All results in this section use identical hardware, protocol set, and request load.

### 2-Hop

| Workers | most_liquid (req/s) | bellman_ford (req/s) | Ratio |
| ------: | ------------------: | -------------------: | ----: |
|       1 |              397.19 |                85.31 |  4.7x |
|       2 |              743.16 |               154.58 |  4.8x |
|       3 |             1035.84 |               220.12 |  4.7x |
|       4 |             1444.04 |               290.93 |  5.0x |
|       6 |             2109.26 |               406.87 |  5.2x |
|       8 |             2820.08 |               518.54 |  5.4x |

`most_liquid` is consistently **~5× faster** for 2-hop routing. Its greedy liquidity-ranked search terminates early once the best path is found, while Bellman-Ford explores all paths exhaustively.

### 3-Hop

| Workers | most_liquid (req/s) | bellman_ford (req/s) | Winner |
| ------: | ------------------: | -------------------: | ------ |
|       8 |              146.52 |               429.44 | bellman_ford (2.9x) |
|      16 |              298.22 |               760.92 | bellman_ford (2.6x) |
|      20 |              352.63 |               874.51 | bellman_ford (2.5x) |
|      24 |              243.00 |               974.94 | bellman_ford (4.0x) |
|      28 |              384.13 |              1201.92 | bellman_ford (3.1x) |
|      32 |              366.06 |              1219.96 | bellman_ford (3.3x) |

Both algorithms use the same 8-protocol set. `bellman_ford` is consistently **2.5–4× faster** at 3 hops. The advantage reflects the increased computational complexity of `most_liquid`'s 3-hop search.
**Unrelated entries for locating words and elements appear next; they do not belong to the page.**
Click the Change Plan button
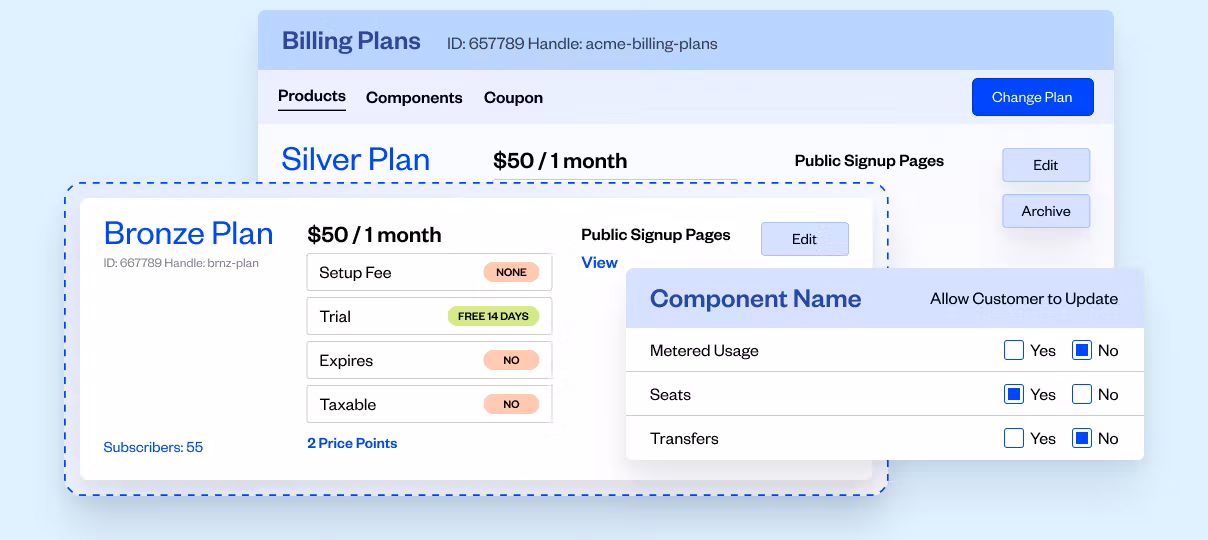The width and height of the screenshot is (1208, 540). click(1032, 97)
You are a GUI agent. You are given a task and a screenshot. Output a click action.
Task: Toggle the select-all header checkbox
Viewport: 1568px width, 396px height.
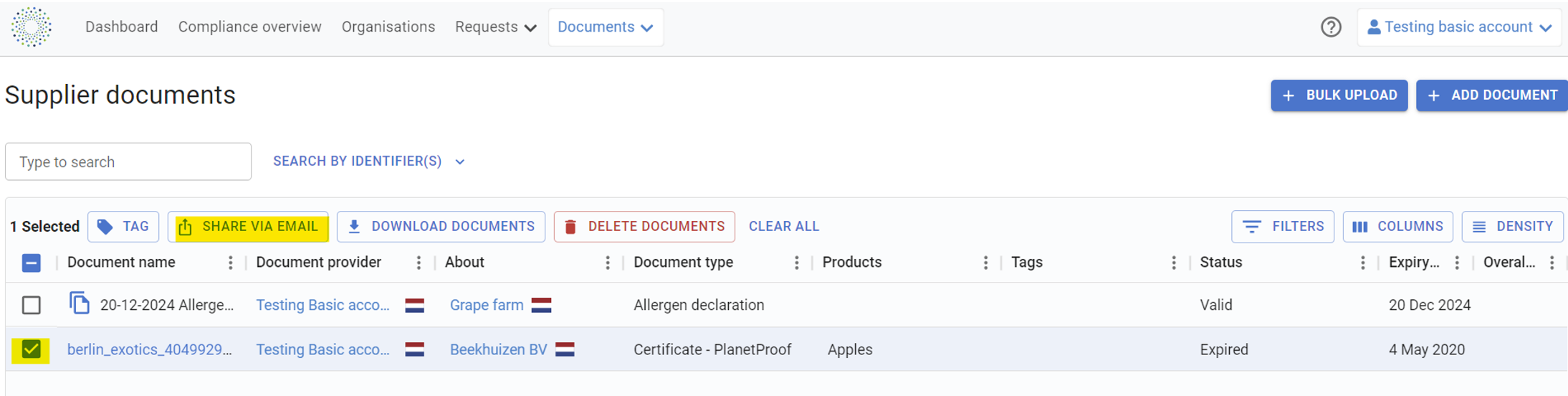coord(32,263)
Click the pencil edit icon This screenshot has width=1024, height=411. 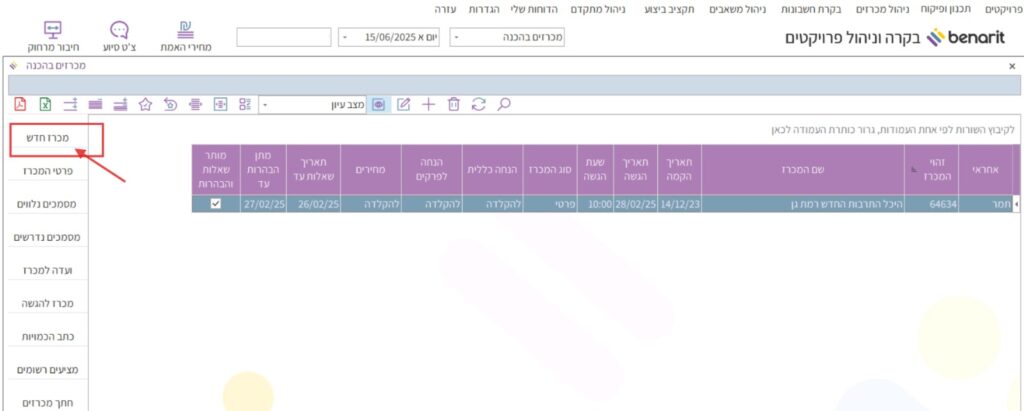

At 3 hops, the results **reverse**: `bellman_ford` is **2–2.5× faster** than `most_liquid` and keeps scaling while `most_liquid` plateaus. The `most_liquid` greedy search requires pre-computed edge weights (spot price × depth) that are recomputed on every block, creating a periodic pause that limits scaling; Bellman-Ford carries no pre-computed edge state so its per-block update is a no-op.